図8 五輪をテーマにしたフィッシング詐欺(レポートより)

有名なMasterCardを騙るフィッシング詐欺サイトである。ページには、以下のような偽のキャンペーンが展開されていた。

  1. Win Free Trips to the 2012 Summer Olympics in London!(夏のロンドン五輪行き旅行が当たる!)
  2. Participate and win laptops, cameras and many great prizes.(参加するとノートPCやカメラなどの素敵な賞品を進呈)
  3. MasterCard and you in the Olympic Games!(MasterCardと一緒に五輪へ!)

そして、常套手段であるが、ロンドン五輪のロゴをページの中央に配置している。さらに、五輪に関連する画像、ロンドン五輪スタジアム、ウェンブリースタジアム、ノースグリニッジアリーナ、ロンドン五輪を宣伝するロンドン地下鉄などで本物であるかのように見せている。

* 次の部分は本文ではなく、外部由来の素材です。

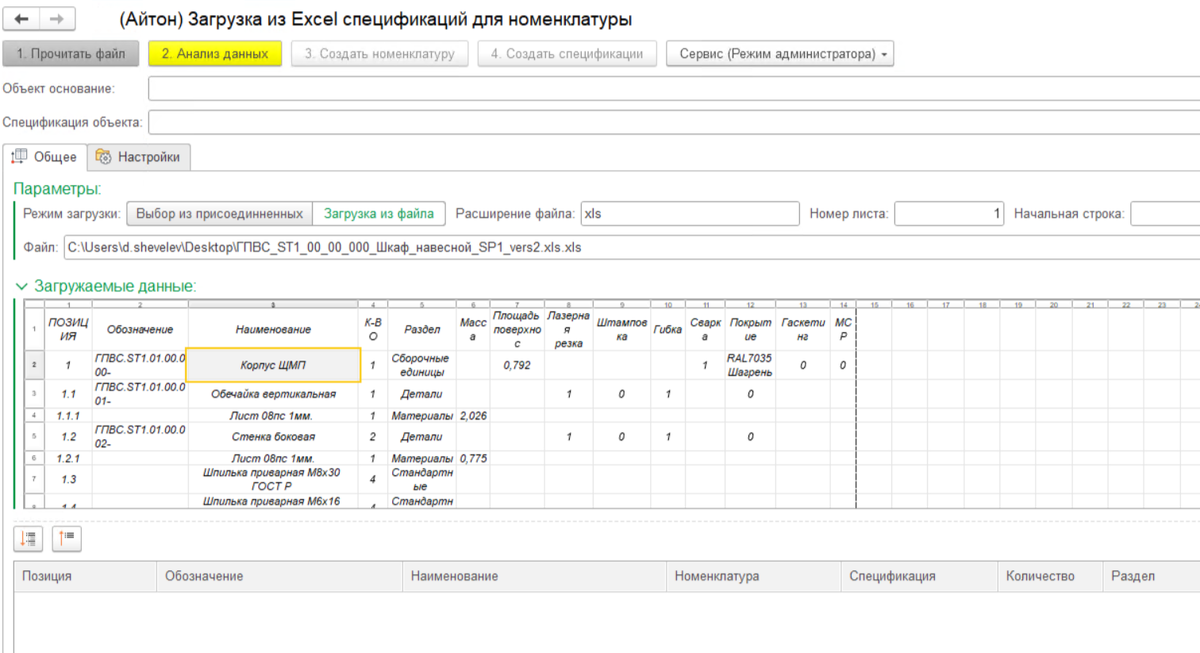The image size is (1200, 653).
Task: Select the Корпус ЩМП spreadsheet cell
Action: [273, 365]
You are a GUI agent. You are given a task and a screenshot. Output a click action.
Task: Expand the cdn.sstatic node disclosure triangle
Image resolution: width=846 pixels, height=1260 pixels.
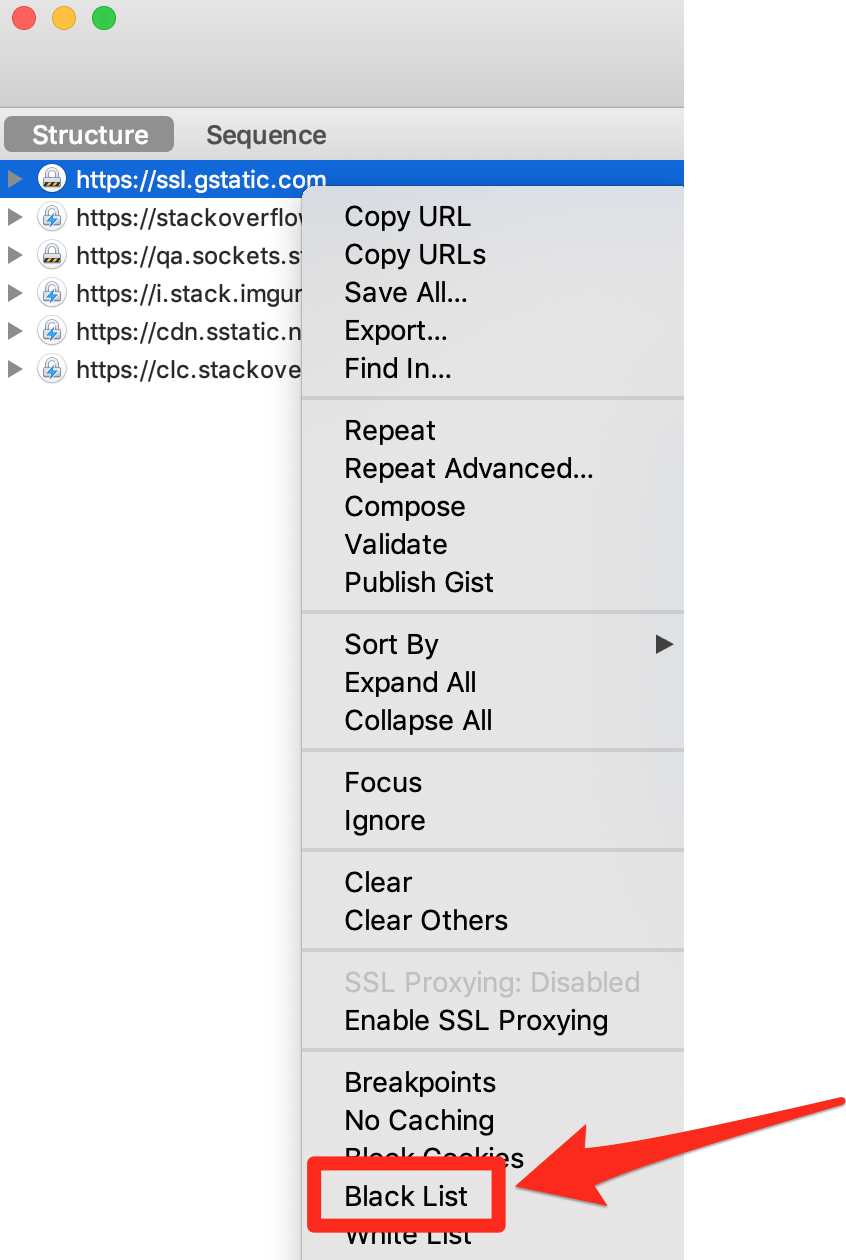[15, 331]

ユーザーは[Participate now(今すぐ参加する)]というボタンをクリックしてキャンペーンに参加するように促されていた。しかし、これをクリックすると、さらなるフィッシングページへとリダイレクトされ、名前、電子メールアドレス、パスワード、生年月日、クレジットカード番号、セキュリティコードなど個人情報が奪取される。これらの情報が入力されると、フィッシング詐欺サイトは次のメッセージを表示する。

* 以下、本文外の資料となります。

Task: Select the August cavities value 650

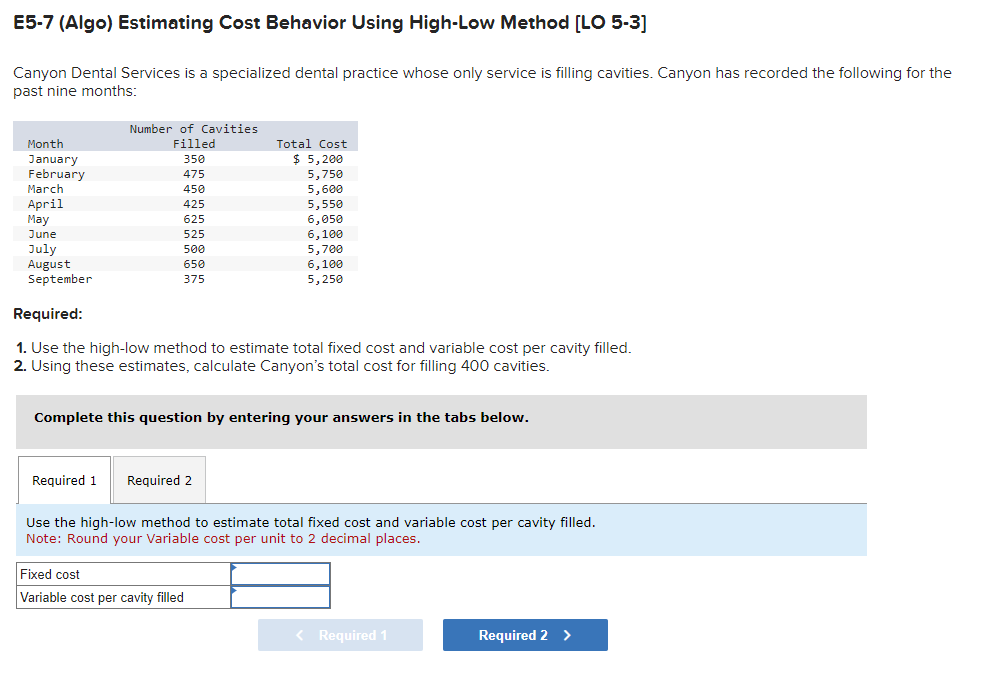Action: click(195, 263)

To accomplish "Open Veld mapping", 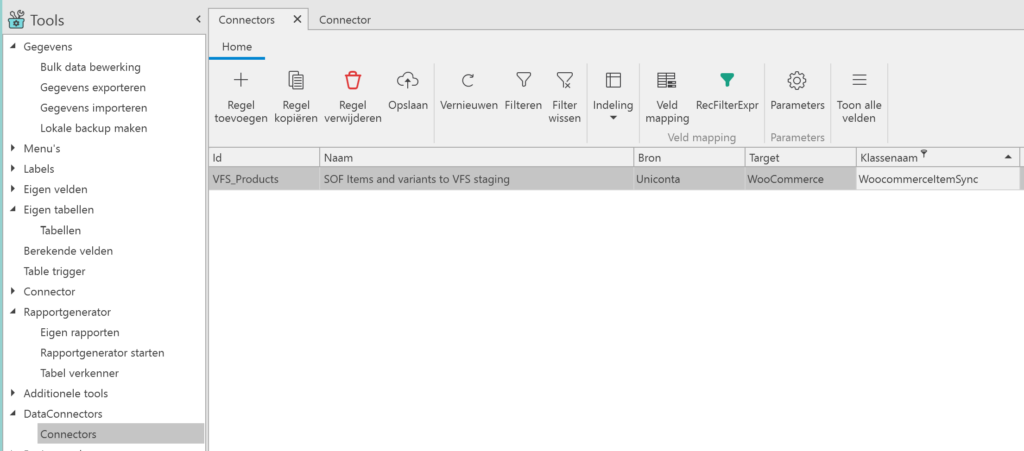I will point(666,81).
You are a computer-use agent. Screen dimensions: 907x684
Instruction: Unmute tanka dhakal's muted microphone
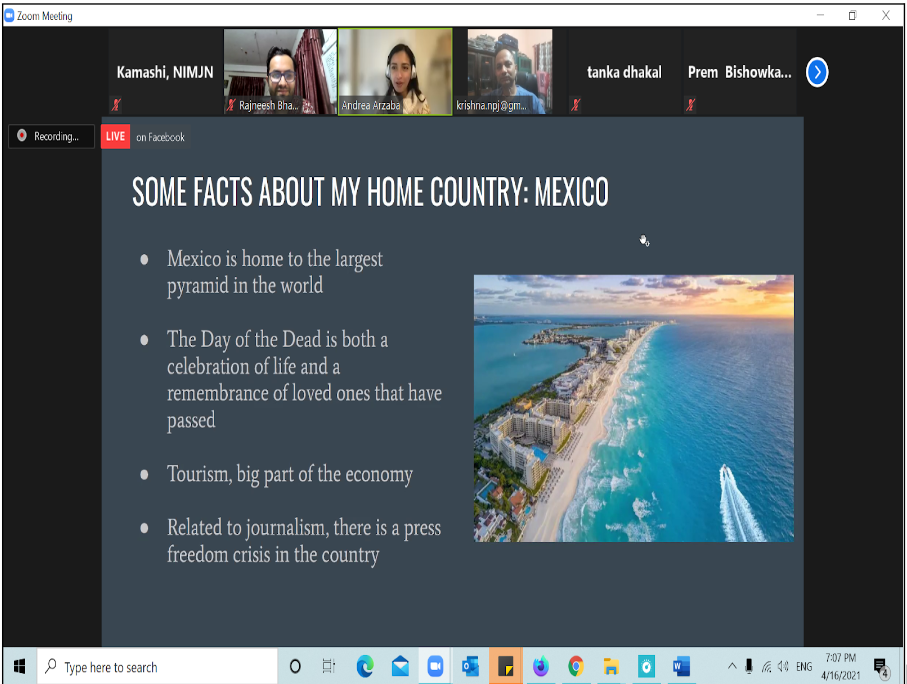click(x=576, y=104)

your registration was successful! good luck! number of the protocol 1342410522 (あなたの登録を受け付けました。幸運を祈っています。手続番号は1342410522です)

このようなイベントを利用した手口は、今後も予想される。くれぐれも注意したい。